Sport climbing was created to optimize physical and athletic difficulty by de-emphasizing equipment challenges. Since the lead climber does not need to evaluate the rock, place his or her own gear, or make choices about the frequency and position of those placements, how is that accidents still occur? What kinds of protection-related best practices could reduce the number of sport climbing accidents?
Clip Quickdraws Correctly
When a leader climbs up to a quickdraw and connects the climbing rope, there are two main variables: (1) where the leader’s body is positioned on the climb relative to the quickdraw, and (2) how the climbing rope interacts with the carabiner being clipped.
The first variable is easy to imagine. If the lead climber falls before he/she can successfully clip a quickdraw, the fall length will be shorter if the quickdraw is at the leader’s waist or chest level. If the lead climber reaches overhead to clip the rope into a quickdraw, extra slack will be needed, thereby increasing the fall length if the leader fails to make the clip. Often, doing one more move to reach a good hold will make for an easier clip and less rope to pull up. If this is imprudent or impracticable, the lead climber should be hyper-vigilant and careful when clipping overhead.

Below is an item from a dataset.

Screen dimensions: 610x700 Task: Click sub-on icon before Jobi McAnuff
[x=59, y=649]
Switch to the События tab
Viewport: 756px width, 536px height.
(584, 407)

If the leader finds he or she can’t reach a good clipping hold or must clip from an out-of-balance stance, two temporary measures may be useful:
(1) Use a “stiff draw,” in which a stick or other stiffener is taped to the quickdraw so it can be grasped low on the draw, giving the leader a few extra inches for clipping out-of-reach bolts.

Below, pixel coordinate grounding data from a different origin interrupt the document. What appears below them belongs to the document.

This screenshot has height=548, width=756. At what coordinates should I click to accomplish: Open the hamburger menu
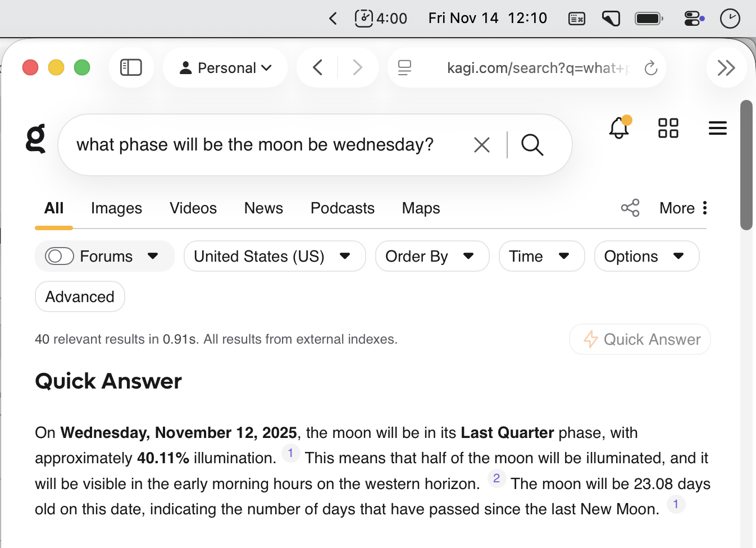[x=717, y=128]
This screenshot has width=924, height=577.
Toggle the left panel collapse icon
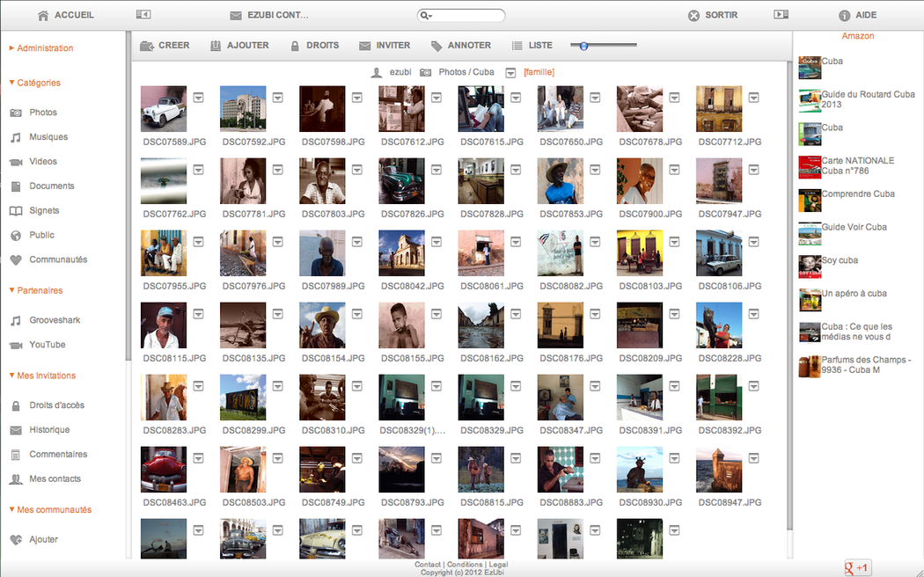click(143, 15)
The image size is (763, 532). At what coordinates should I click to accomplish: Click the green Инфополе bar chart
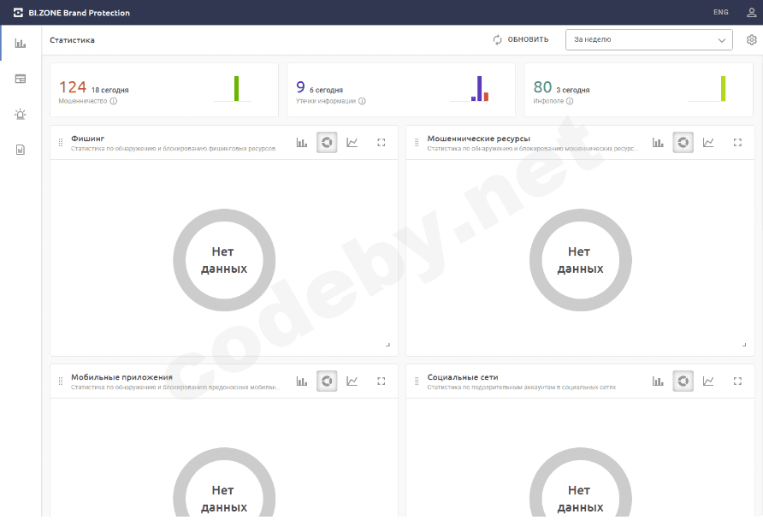723,88
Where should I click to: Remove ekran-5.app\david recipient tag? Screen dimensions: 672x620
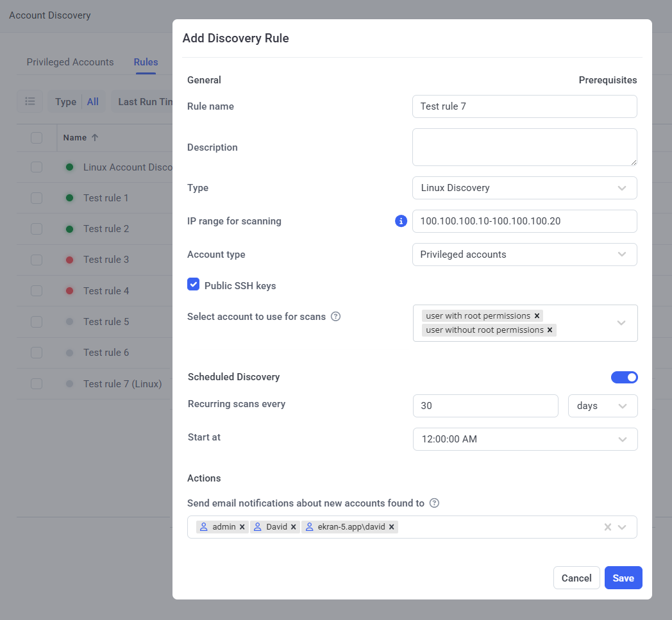point(391,527)
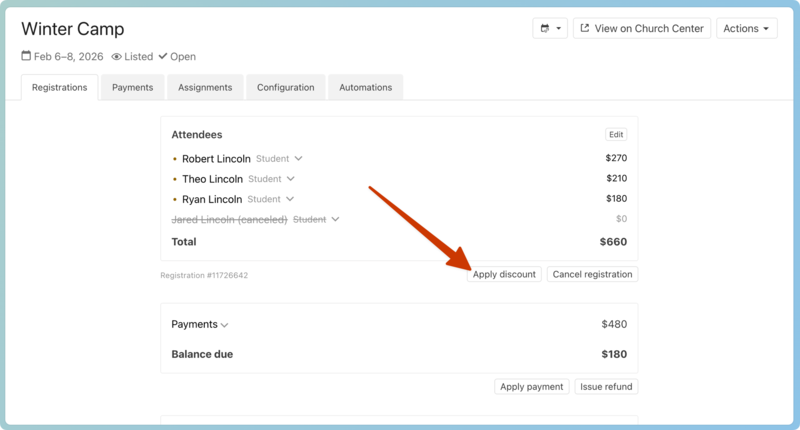Expand the Payments disclosure chevron
Image resolution: width=800 pixels, height=430 pixels.
tap(225, 325)
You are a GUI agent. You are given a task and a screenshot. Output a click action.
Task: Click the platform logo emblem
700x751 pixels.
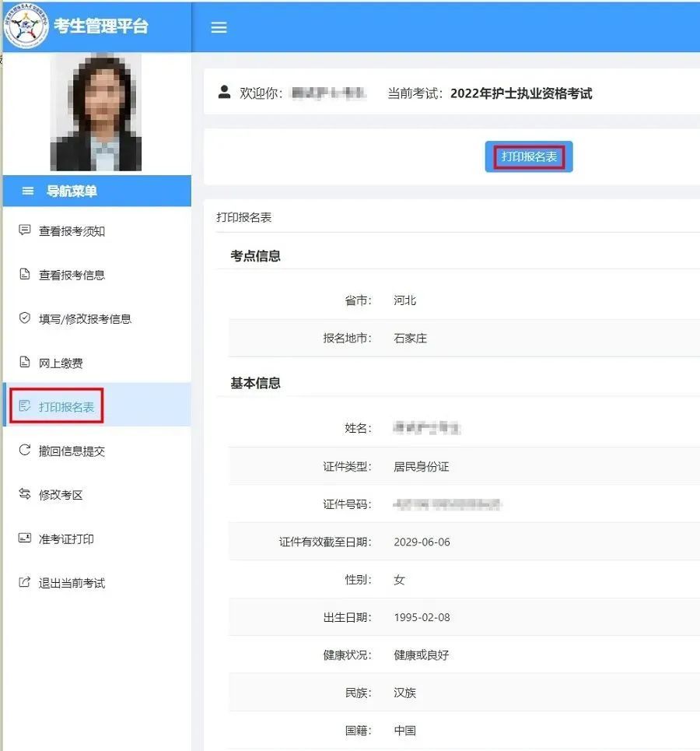click(x=26, y=27)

(2) Clip a quickdraw to a distant bolt and then extend it with one or two additional draws clipped to the first. This allows the leader to clip the rope without pulling up additional slack. For redpoint attempts, a longer draw or sling can be left in place.
In both of these cases, the leader should place a normal quickdraw on the bolt and clip the rope to it as soon as he or she reaches a better stance.
The second important variable in clipping is found in the simple connection between a climber’s rope and a bolt. Common errors include backclipping, gate interference, and carabiner leverage. To avoid all of these errors it is important to remember a few critical concepts.
First, the lead climber’s rope should always travel along the plane of the rock, enter a carabiner from the rock side of the carabiner, and connect to the climber on his/her side of the carabiner’s plane. If the rope is “backclipped” [ see photos] it can unclip itself from the carabiner when the rope runs over the gate during a leader fall.
Second, a quickdraw should be clipped to a bolt so that the carabiner gates are oriented away from potential interference from rock features like knobs or other protrusions.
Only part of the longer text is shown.